Dolby was running a 13.1 channel setup in a special theater constructed on-site, their Dolby Digital Plus defaults with 7.1 channels and goes all the way up to the demonstrated 13.1 channels. On the DTS side, DTS-HD was showcased on several receivers and processors. DTS-HD is the lossless compression counterpart to MLP lossless from Dolby.

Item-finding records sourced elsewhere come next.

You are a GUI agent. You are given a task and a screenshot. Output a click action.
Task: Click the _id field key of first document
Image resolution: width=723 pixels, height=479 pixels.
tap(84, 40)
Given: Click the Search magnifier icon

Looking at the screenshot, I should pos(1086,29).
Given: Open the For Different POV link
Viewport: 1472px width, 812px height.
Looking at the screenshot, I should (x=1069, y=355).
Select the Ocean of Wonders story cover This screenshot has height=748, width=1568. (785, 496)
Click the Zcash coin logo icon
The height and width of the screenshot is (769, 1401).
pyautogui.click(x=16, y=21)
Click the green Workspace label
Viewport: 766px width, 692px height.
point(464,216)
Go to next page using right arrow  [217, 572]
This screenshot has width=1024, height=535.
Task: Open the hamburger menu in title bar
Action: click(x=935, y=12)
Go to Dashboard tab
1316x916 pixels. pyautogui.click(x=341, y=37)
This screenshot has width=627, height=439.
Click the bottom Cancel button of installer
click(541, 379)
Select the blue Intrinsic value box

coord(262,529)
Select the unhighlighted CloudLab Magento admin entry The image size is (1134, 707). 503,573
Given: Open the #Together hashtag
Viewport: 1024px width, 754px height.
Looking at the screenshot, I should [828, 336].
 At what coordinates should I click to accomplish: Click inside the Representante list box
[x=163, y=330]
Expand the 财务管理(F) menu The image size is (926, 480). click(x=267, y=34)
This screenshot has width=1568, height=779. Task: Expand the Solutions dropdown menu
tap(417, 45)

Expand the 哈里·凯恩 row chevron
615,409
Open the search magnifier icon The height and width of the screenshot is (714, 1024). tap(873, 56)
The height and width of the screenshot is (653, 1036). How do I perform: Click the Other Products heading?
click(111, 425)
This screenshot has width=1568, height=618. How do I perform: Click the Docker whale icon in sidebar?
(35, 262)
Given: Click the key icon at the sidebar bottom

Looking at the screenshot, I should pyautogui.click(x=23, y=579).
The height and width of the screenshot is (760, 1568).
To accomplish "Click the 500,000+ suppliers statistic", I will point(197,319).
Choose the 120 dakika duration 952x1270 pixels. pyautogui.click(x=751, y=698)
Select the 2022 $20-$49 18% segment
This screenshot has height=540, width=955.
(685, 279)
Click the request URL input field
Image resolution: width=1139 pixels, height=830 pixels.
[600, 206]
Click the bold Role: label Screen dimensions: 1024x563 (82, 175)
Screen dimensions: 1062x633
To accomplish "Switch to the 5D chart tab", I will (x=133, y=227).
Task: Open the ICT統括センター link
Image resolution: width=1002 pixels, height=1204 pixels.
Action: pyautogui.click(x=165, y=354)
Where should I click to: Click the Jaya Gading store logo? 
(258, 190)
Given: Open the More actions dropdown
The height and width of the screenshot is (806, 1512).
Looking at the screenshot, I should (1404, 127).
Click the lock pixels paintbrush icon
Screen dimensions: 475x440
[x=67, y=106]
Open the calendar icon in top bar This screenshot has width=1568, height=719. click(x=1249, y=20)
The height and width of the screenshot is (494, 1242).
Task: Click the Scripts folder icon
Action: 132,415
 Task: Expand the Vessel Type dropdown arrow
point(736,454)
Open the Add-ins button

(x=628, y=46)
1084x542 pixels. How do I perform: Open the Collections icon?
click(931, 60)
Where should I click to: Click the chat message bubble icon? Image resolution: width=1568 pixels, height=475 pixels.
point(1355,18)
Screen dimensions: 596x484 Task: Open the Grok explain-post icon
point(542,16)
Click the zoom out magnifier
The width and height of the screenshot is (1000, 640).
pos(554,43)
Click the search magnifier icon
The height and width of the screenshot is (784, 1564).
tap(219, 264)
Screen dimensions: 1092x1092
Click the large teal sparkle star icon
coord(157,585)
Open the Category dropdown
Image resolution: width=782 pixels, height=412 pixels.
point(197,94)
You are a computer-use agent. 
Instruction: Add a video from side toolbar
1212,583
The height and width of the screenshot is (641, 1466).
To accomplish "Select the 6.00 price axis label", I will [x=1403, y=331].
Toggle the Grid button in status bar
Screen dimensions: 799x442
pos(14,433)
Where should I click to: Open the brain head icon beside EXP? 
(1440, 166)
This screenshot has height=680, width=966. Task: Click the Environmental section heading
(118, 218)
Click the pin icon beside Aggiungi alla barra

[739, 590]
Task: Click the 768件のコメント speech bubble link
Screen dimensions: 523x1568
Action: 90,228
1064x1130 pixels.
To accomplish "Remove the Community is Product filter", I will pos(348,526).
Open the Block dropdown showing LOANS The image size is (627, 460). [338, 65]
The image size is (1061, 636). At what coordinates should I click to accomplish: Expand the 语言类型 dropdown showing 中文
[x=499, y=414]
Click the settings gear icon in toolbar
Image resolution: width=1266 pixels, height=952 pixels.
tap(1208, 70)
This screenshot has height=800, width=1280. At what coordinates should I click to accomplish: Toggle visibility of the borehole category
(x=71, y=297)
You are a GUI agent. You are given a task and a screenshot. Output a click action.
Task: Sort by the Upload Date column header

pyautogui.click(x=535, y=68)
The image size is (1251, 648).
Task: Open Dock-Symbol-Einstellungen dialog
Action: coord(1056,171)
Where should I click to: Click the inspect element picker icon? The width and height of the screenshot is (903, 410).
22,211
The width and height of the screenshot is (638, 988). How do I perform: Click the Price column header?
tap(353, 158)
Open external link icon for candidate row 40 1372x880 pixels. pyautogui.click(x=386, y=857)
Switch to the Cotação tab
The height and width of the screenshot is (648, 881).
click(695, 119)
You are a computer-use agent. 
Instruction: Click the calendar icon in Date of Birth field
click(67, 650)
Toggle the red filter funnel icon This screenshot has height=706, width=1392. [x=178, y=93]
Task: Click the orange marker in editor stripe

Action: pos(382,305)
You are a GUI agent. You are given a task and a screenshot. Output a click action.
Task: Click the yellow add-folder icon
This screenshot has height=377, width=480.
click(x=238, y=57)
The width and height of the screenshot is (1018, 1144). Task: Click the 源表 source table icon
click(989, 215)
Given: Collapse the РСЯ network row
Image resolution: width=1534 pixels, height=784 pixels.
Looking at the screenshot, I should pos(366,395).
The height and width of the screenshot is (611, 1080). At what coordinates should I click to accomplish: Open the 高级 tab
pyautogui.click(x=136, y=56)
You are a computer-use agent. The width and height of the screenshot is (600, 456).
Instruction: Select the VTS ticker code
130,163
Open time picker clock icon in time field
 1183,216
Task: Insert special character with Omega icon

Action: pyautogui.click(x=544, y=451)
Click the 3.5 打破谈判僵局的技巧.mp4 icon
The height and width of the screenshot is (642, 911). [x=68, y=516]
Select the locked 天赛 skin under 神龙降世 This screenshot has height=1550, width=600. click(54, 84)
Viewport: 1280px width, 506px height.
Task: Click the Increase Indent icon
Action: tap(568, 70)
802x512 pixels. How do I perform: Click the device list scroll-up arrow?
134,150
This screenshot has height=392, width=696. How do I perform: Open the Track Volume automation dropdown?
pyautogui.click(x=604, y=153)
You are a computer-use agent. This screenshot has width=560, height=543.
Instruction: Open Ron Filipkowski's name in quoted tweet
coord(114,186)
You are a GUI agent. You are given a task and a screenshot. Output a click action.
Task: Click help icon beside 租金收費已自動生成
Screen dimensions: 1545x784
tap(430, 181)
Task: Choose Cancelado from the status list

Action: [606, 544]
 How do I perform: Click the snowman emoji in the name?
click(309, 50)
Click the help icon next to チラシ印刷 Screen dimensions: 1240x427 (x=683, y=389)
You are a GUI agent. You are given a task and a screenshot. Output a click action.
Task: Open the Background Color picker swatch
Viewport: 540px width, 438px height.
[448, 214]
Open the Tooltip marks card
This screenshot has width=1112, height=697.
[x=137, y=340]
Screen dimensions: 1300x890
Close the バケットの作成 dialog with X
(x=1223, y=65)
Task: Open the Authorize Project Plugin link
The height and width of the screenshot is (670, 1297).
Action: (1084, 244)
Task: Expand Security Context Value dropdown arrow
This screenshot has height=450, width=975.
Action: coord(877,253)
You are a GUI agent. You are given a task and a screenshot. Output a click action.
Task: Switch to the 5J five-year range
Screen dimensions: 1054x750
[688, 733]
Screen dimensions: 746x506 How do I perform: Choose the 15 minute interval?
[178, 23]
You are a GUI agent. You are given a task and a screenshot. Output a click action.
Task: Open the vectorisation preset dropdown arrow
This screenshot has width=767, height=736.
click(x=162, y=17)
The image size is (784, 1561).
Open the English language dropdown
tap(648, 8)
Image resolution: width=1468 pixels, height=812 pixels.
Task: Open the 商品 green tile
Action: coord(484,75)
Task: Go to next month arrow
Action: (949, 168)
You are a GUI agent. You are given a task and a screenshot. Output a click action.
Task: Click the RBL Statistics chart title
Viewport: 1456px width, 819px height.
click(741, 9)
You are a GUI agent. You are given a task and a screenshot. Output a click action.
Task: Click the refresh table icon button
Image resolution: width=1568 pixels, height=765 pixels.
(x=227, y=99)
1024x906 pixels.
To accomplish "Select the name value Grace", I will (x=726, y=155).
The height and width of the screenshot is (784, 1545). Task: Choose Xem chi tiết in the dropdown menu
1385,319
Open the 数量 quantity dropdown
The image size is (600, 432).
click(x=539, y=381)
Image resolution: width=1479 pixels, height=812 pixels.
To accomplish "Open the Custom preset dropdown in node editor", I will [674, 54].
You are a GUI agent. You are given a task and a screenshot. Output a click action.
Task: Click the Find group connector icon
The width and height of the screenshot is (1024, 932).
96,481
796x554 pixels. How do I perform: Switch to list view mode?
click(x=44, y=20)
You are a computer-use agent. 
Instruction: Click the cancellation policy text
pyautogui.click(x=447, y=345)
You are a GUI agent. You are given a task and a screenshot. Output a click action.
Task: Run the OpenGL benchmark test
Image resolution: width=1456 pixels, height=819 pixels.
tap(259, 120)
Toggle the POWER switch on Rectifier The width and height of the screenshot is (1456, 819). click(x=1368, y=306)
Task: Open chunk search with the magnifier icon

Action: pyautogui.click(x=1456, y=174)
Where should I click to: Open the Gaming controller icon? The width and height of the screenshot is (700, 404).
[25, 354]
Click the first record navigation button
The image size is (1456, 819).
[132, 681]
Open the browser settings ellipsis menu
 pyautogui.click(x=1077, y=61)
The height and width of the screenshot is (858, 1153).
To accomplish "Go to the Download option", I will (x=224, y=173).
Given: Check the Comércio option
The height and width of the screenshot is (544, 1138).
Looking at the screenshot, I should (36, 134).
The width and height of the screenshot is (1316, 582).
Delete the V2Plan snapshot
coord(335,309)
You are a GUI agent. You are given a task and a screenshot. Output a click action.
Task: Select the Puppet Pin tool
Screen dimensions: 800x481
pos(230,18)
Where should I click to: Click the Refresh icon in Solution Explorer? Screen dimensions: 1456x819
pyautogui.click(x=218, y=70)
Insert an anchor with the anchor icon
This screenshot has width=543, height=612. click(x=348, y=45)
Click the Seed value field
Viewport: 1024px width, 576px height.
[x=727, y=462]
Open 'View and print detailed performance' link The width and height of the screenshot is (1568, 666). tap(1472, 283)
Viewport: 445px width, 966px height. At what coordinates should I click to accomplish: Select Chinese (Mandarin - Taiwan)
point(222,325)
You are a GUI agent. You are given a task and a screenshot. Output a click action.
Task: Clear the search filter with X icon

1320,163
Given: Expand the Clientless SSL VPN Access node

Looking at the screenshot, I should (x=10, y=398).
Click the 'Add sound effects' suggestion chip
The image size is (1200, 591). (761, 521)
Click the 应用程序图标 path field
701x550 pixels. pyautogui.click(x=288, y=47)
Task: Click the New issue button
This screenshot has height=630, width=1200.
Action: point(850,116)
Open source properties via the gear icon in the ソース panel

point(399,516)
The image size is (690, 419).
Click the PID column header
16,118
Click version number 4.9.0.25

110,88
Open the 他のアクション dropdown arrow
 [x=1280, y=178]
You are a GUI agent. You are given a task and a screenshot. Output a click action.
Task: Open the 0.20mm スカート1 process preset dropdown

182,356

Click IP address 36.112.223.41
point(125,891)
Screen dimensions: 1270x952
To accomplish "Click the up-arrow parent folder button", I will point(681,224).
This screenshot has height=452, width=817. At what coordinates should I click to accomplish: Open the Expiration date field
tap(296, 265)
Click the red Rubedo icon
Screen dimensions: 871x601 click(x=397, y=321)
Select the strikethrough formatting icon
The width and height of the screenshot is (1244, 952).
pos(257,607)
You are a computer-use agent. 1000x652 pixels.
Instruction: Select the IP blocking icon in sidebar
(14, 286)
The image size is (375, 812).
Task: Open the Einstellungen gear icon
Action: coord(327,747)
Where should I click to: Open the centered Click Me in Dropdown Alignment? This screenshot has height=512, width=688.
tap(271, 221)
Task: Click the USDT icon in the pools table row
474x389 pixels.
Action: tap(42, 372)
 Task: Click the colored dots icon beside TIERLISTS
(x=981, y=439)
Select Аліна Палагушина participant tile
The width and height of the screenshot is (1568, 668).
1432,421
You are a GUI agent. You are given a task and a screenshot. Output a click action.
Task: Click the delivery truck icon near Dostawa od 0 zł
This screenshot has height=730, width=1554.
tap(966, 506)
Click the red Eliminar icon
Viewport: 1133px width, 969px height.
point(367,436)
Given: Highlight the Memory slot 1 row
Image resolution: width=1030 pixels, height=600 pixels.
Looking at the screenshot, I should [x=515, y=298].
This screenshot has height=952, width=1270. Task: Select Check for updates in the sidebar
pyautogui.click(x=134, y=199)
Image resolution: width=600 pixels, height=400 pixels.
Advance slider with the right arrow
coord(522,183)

Now some of you might be thinking ‘oh great another surround format’ and while I get sick of upgrading just like anyone else, these formats are important for one fact alone. Up until now no matter how good your receiver or processor was, you were technically only hearing a portion of the original soundtracks bandwidth (much like a high quality MP3). Now Dolby and DTS are offering lossless, i.e a un-compromised ‘near copy’ of the original soundtrack from the film. This is going to be a huge step forward in home cinema sound reproduction.